_Description of the task_.
Show each line in the listing below that contains the word "This".

_Input records_.

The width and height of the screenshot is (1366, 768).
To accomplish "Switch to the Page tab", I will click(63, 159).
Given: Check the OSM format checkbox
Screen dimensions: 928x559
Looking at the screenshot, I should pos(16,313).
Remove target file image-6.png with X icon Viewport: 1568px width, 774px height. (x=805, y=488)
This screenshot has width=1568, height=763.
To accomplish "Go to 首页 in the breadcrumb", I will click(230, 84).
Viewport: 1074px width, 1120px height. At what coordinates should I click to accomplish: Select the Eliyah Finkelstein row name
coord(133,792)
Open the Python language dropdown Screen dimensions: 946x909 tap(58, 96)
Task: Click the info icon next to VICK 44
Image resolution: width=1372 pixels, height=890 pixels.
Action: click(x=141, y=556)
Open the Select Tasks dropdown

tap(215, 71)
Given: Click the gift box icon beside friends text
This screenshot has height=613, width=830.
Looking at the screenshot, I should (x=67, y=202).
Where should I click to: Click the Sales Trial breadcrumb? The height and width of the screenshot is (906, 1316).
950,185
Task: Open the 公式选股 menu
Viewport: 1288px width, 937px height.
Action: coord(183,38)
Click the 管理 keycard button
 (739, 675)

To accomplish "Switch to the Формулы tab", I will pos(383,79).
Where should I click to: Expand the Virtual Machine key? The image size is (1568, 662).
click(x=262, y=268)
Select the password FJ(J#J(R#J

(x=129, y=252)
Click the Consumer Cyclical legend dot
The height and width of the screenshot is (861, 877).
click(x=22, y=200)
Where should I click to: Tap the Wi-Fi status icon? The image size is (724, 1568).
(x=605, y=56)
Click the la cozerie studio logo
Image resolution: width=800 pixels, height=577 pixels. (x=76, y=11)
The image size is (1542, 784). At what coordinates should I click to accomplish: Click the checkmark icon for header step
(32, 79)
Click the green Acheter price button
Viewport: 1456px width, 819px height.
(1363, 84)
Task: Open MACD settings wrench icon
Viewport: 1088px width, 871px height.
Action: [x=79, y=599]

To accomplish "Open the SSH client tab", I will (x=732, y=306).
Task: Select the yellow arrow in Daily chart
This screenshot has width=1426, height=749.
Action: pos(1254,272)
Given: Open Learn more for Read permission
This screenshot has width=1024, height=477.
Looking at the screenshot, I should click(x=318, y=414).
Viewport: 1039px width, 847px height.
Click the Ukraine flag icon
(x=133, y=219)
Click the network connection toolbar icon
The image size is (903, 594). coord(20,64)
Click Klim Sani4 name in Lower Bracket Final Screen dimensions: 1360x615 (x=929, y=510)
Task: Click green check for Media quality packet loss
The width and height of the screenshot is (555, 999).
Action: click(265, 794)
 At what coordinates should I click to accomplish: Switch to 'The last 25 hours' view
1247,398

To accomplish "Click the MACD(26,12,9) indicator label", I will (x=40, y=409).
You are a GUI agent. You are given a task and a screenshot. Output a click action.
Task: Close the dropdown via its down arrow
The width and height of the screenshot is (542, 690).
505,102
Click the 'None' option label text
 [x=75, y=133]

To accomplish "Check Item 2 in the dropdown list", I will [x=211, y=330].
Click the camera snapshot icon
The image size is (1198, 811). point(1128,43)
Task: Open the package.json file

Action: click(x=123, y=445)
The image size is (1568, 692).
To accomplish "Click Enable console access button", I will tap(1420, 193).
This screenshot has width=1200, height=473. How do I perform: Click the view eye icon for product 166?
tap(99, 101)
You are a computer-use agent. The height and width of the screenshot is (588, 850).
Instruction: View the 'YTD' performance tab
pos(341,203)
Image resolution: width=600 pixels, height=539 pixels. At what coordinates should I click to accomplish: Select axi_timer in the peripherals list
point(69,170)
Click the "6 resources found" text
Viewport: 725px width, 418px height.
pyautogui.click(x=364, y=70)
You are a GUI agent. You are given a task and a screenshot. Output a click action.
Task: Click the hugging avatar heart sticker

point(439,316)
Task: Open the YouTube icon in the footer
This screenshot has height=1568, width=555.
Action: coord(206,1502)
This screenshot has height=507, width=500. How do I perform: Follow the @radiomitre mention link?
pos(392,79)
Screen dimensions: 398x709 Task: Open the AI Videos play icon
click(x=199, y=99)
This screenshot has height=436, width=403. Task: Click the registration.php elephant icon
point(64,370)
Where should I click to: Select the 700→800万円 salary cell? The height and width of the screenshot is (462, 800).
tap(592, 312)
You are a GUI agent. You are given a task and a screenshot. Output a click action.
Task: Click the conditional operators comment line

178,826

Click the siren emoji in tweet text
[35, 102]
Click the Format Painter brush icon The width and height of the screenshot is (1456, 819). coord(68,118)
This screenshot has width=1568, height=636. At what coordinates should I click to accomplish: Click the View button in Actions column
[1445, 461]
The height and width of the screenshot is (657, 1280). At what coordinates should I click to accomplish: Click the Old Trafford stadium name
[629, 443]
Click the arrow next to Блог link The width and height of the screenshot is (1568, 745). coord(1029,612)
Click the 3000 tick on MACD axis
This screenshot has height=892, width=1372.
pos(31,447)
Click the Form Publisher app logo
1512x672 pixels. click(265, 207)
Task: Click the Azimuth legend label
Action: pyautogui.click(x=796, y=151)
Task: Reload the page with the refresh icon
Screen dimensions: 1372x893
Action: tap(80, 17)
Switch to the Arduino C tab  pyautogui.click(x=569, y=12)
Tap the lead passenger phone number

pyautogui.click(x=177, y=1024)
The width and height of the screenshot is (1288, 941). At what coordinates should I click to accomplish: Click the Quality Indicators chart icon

_Written response_.
This screenshot has width=1568, height=763.
This screenshot has height=613, width=830.
This screenshot has width=1426, height=749.
This screenshot has width=1024, height=477.
This screenshot has width=1200, height=473. How do I perform: Click the view eye icon for product 166?
This screenshot has height=1568, width=555.
This screenshot has height=507, width=500. How do I perform: Follow the @radiomitre mention link?
This screenshot has height=436, width=403. Task: Click the registration.php elephant icon
This screenshot has width=1568, height=636. At what coordinates should I click to accomplish: Click the View button in Actions column
This screenshot has height=892, width=1372.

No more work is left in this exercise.